La fin des quotas laitiers marque l’année 2015. La filière laitière compte d’autres évolutions majeures : la mondialisation, la baisse des politiques d’intervention et la volatilité des prix. Des opportunités se dégagent dans cet univers en mutation.
Il n’y a pas de modèle unique. Les stratégies sont nombreuses. L’exploitant doit choisir la meilleure alliance de compétences pour réussir dans le système qui est le sien. Jeudi 17 septembre, lors du Space, CerFrance menait une conférence sur le thème : « Nouvelles donnes en production laitière, quelles stratégies pour mon entreprise ? » CerFrance a donné la parole à 3 agriculteurs : Marc Lechat, en Manche, Stéphane Charrier, en Ille-et-Vilaine et Hervé Radenac, en Morbihan.
S’organiser et échanger
Marc Lechat, en Gaec avec son frère et deux salariés, dispose d’une SAU de 81 hectares pour deux exploitations principales : un atelier laitier faisant 530 000 litres de lait avec 55 vaches et un atelier porc de 250 truies naisseur-engraisseur. Pour l’éleveur, « outre les ruptures de la régulation et de la dé-régularisation, je me suis installé, les quotas venaient de naître, je sens une pression continuelle sur l’efficacité à opérer et à travailler ».
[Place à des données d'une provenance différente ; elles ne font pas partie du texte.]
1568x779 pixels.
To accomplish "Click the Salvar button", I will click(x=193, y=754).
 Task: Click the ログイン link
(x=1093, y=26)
Pour autant, une condition fixée il y a 25 ans entre son frère et lui n’a pas changé : l’organisation des week-ends, des congés et des horaires sur la journée. Il insiste sur la nécessité de travailler sur l’organisation du travail : maintien d’une jauge, échanges avec ses pairs de bonnes idées, les bons procédés, la motivation… Il participe à des groupes de travail depuis 2006 répondant à ce besoin d’échanges. Que ce soit dans des groupes de travail ou des Cuma, la transparence est de mise, mais également la confidentialité.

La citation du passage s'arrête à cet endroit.